Archdiocese Avoids Responsibility, Says Man Abused As Youth
He Got a Settlement and an Apology, but He Finds He Can't Move on

By Dawn Fallik
March 3, 2002

Henry Bachmann, molested as a teen by a St. Louis priest, isn't impressed by the St. Louis Archdiocese's removal of priests last week.

The church still waits too long to remove problem priests and too often leaves the victims to fend for themselves, he said.

"I look at the fight they put up when I brought my case," Bachmann said. "The church doesn't get punished for what happened. They're responsible, but they aren't able to face their responsibilities."

In 1964, Father James L. Gummersbach molested Bachmann, then 13, in the basement of Immaculate Conception church on Lafayette Avenue in St. Louis.

Bachmann, now 50, repressed the memories until an encounter with a boss brought the incidents flooding back. In 1994, he and his wife sued Archbish op Justin Rigali and the archdiocese in civil court.

The priest admitted in court documents that he had sexual contact with "various male children," including Bachmann, between 1954 and 1964.

The priest also admitted that the archdiocese and Immaculate Conception church knew about the sexual activity but simply transferred him and instructed him to get personal counseling. Gummersbach's contact with minors was not stopped.
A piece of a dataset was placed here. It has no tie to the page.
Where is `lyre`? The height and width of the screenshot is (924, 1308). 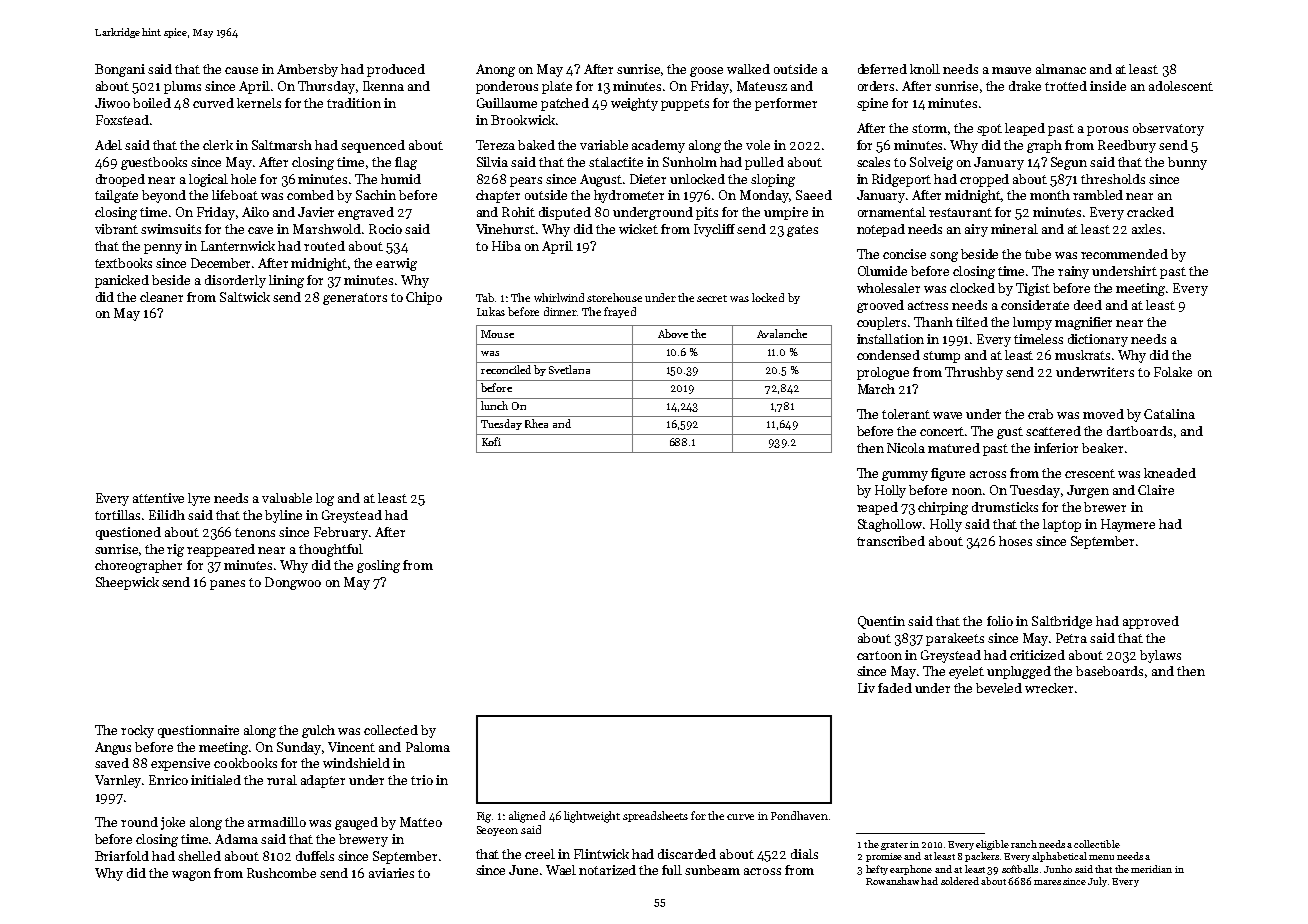 lyre is located at coordinates (199, 499).
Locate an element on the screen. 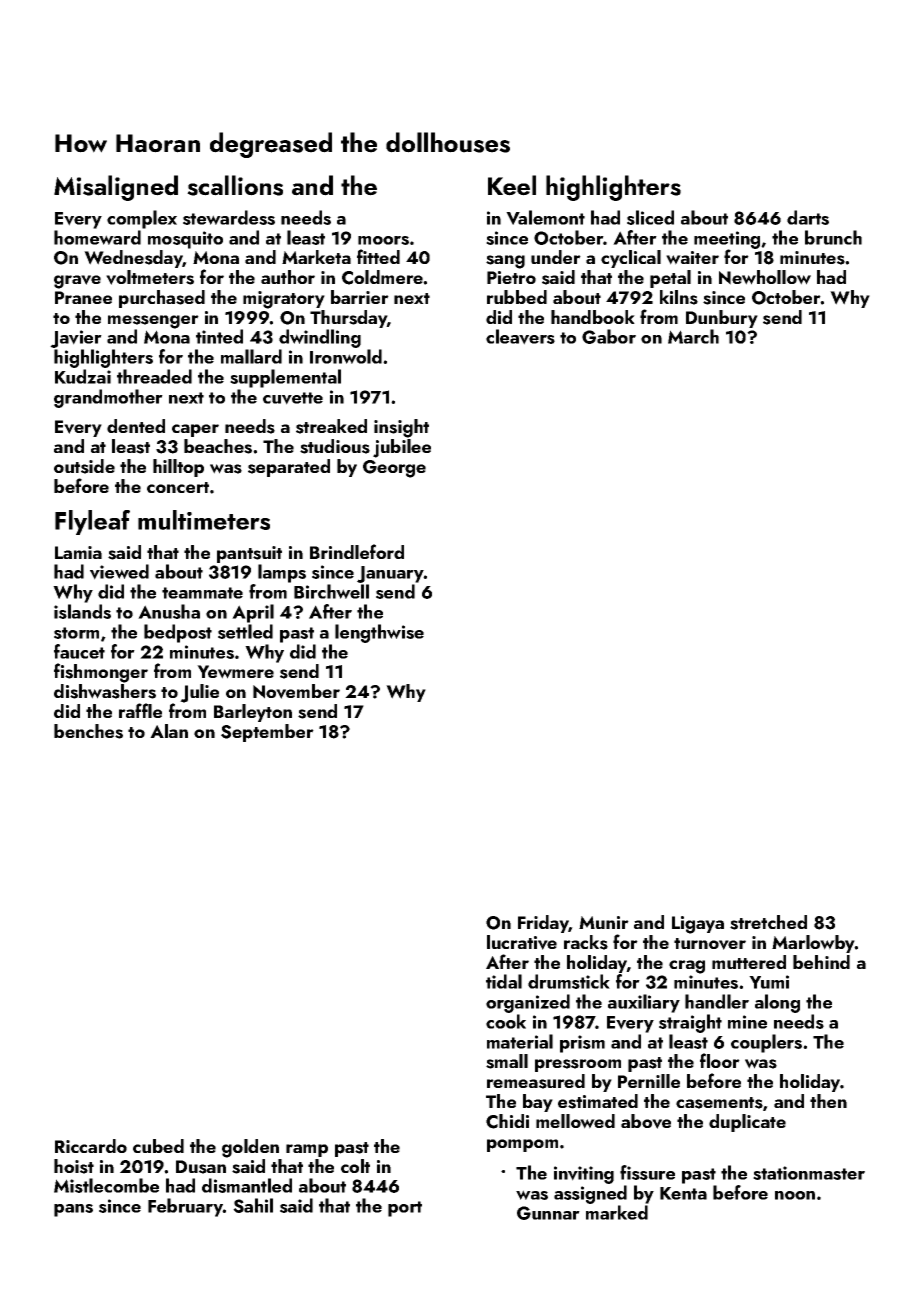 This screenshot has width=924, height=1314. hoist is located at coordinates (74, 1166).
The jury originally awarded Bachmann almost $1.2 million. But the church appealed, saying Bachmann knew he had been harmed when the abuse happened and should have filed then. In 1999, the Missouri Court of Appeals agreed and overturned the case.

Gummersbach, 74 and now retired, lives at a Franklin County treatment center, according to drivers license records. Gummersbach wrote a letter of apology to Bachmann and paid him $25,000 in a settlement before the trial.
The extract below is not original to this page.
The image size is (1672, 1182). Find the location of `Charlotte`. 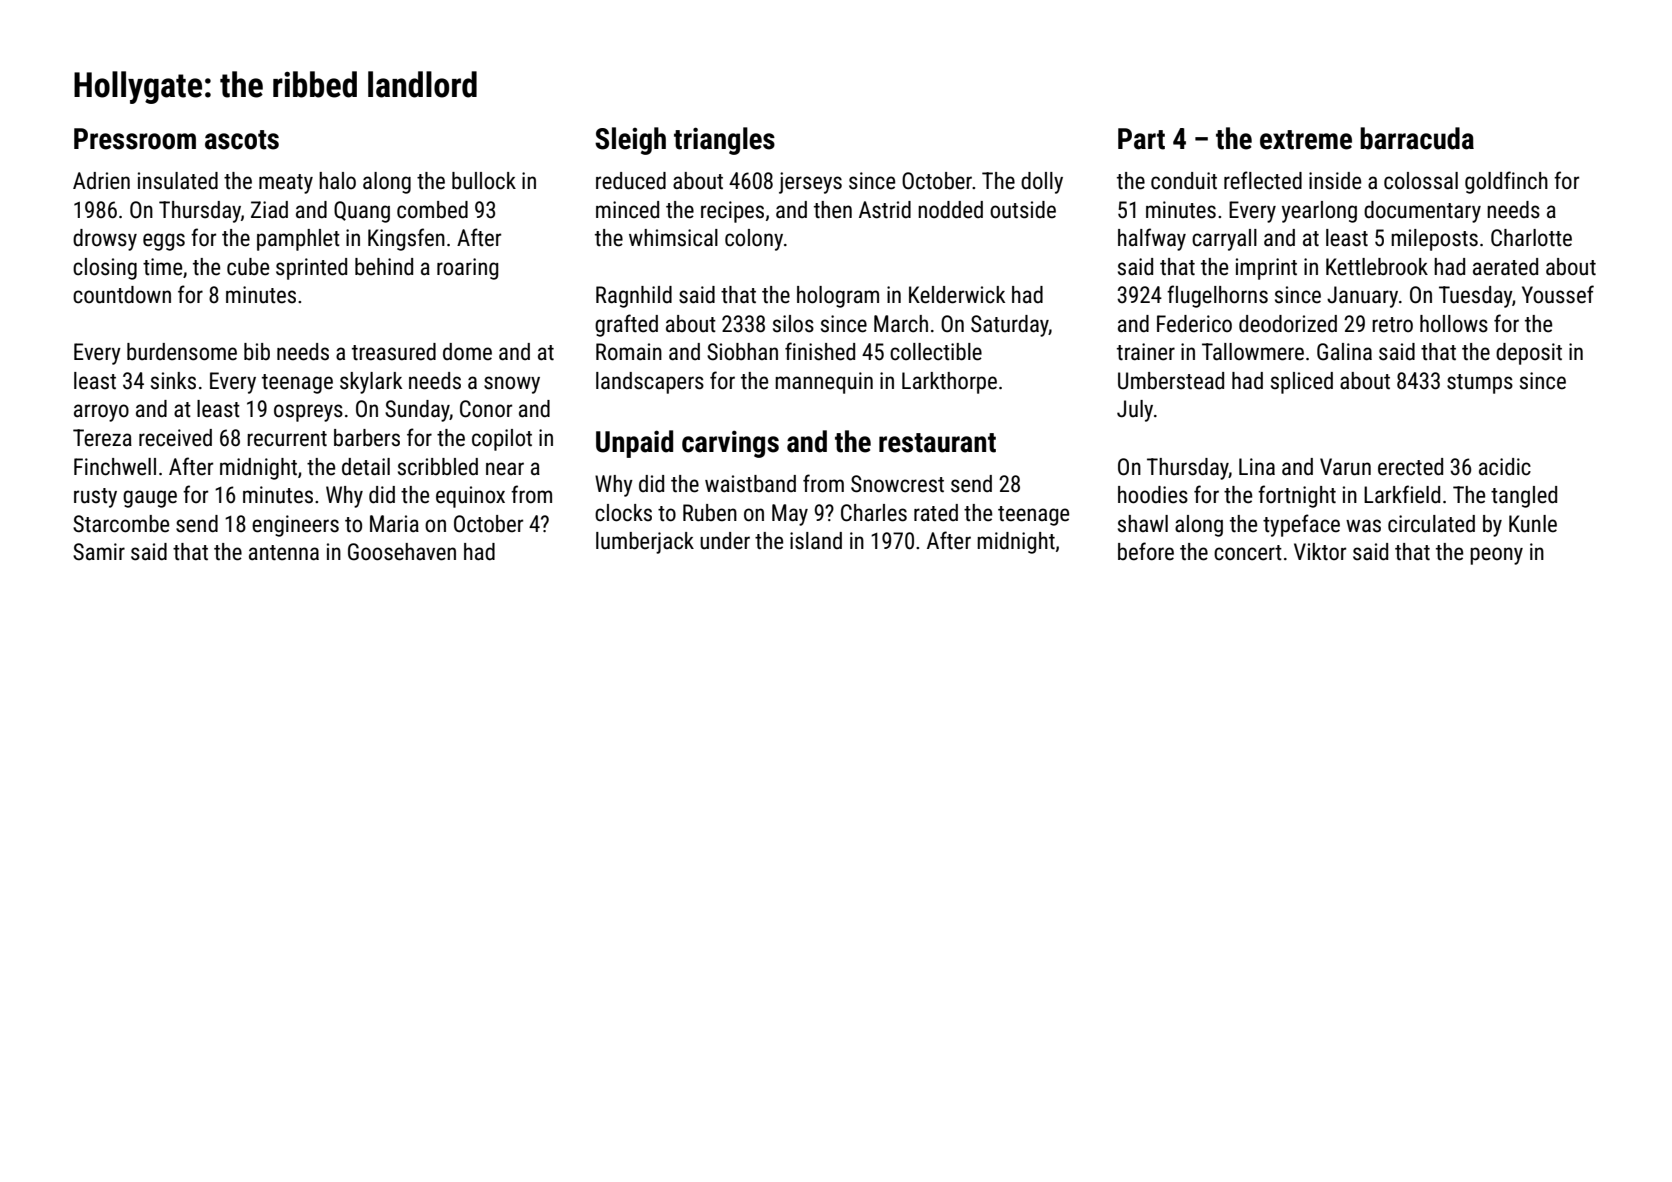

Charlotte is located at coordinates (1531, 238).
But Bachmann, now living in Georgia, cannot move on. He went back to Lafayette Reservoir in 1997 to find the place in the park where he used to go after those basement sessions. But his private place is now a highway.

"There was a tree and a park bench," he said. "I'd lay on that bench with the sun hitting me and listening to the birds and I'd pretend to hear the ocean. I'd create another world."

Physical and social problems prevent him from holding down a job, and he continues therapy and drug treatments - paid for from disability payments and his own pocket.

But he does not feel the church ever made amends for the damage done to his life - damage he feels the church could have and should have prevented.

"The church just pays people off to keep quiet about it," he said. "That's why I used my name when I filed suit. I didn't use initials. I wanted to bring it out. I wasn't making something up."

Bachmann urged victims of abuse to come forward, if only for their sake.

Said Bachmann, "The only thing they can do is look within themselves and go directly to God and not to a priest."